Across Britain, new health boards took control of 2,751 out of 3,000 hospitals. By the day of the launch 94% of the public had already signed up to the NHS, chomping at the bit to escape the debt and stresses that costly health care had forced upon many households. However, Attlee anticipated that the first few steps of this new service would be wobbly, appealing to the public to be patient as “there are bound to be early difficulties with staff, accommodation and so on”.
Attlee’s concerns were justified, as it took nearly a year to subdue the boycotts from the doctor’s union, the British Medical Association. Further, with the budget for the first year of the NHS being £15bn at today’s prices, this was a huge strain on the economy.
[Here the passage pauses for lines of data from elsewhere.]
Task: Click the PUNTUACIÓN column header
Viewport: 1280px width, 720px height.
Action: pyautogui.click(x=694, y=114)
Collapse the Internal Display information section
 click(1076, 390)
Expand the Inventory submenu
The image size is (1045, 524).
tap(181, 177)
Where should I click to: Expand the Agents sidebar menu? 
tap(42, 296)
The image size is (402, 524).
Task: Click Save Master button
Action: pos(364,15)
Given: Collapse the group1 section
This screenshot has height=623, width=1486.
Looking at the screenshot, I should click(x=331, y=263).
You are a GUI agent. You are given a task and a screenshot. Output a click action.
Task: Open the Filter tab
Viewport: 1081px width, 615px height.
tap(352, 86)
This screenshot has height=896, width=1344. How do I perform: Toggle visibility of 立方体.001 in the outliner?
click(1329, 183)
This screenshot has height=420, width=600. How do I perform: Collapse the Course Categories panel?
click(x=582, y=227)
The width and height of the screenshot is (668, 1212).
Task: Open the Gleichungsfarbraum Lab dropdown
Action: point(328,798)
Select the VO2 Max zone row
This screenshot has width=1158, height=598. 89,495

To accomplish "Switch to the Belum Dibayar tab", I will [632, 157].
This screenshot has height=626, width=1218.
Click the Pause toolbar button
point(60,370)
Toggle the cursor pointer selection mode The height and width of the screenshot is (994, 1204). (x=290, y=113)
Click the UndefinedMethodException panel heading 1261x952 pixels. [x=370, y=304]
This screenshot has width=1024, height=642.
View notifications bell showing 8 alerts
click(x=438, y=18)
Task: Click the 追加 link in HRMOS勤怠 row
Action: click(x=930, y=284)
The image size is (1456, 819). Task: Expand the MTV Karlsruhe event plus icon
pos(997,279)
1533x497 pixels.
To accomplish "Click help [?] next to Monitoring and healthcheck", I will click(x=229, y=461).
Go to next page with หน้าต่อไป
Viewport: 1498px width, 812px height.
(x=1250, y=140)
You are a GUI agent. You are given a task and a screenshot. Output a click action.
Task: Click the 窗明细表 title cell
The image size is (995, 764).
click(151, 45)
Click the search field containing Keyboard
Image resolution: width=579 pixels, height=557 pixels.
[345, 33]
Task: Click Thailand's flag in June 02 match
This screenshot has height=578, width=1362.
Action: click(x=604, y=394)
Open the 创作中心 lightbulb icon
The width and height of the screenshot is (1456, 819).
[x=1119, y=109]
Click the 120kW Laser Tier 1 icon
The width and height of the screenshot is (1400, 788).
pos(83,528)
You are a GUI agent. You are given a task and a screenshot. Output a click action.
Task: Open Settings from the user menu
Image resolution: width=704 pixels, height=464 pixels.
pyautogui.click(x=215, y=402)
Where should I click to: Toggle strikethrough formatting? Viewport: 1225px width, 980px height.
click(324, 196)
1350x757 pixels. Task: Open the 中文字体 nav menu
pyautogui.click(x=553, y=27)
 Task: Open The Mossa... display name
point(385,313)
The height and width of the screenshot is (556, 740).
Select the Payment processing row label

The financial concerns led to new charges for prescriptions, dental care, and glasses, resulting in Bevan resigning from his position in 1951 with the belief that his project was on the road to failure.
These financial setbacks have not prevented the NHS from pioneering in new medical discoveries and methods of preventing illness. In 1954, links were established between smoking and lung cancer. The 1960s saw the first kidney transplant in the UK and also the pilot attempt of its first heart transplant. The NHS also offered an array of vaccinations that had not been available on mass to the British public previously, for example, vaccines for polio and diptheria.
The NHS was not only ground-breaking within the medical system, but also altered the foundations of family life across Britain. One of the most influential examples was the introduction of the contraceptive pill in 1961, which became available also for unmarried women in 1967. Further, the Abortion Act was also passed in 1967, allowing women to terminate pregnancies without the grave danger of backstreet procedures. Just over a decade later, in 1978, the world’s first test-tube baby Louise Brown, was born, marking a revolutionary moment for couples who struggled to conceive. It is undeniable that the extensive impact of the NHS reached beyond hospital beds to alter the foundations of home life across Britain.
Today’s date is also an important one for the NHS, Margaret Thatcher introducing the internal market on April 1st 1991. Health authorities began ‘purchasing’ care from hospitals instead of running them, allowing hospitals to become self-governing trusts. Competition between hospitals was also encouraged in order to attempt to improve efficiency. However, whether Thatcher’s ideas helped or hindered the NHS is still hotly debated today.
Throughout the last decade the NHS has continued to face a number of problems with the radical shakeup in 2012, public inquiries into neglectful care as a result of staff shortages, and the threat of a £30bn hole in its budget by 2020. It is logical to imagine a student in the future listing the coronavirus pandemic as one of the major problems the service faced at the turn of this decade. However, despite the financial issues that have haunted the NHS since 1948, the problems we are currently facing act as a stark reminder that the staff who keep this service on its feet are simply heroic.
Let us remind ourselves that throughout budget cuts and bickering politicians our NHS staff have hoisted extra loads onto their backs and soldiered on, today, and for the last 72 years. We must remember that on the July 5th we are celebrating a service that has given the British public healthcare, improved home lives, and cohorts of workers who deserve at very least another tremendous round of applause.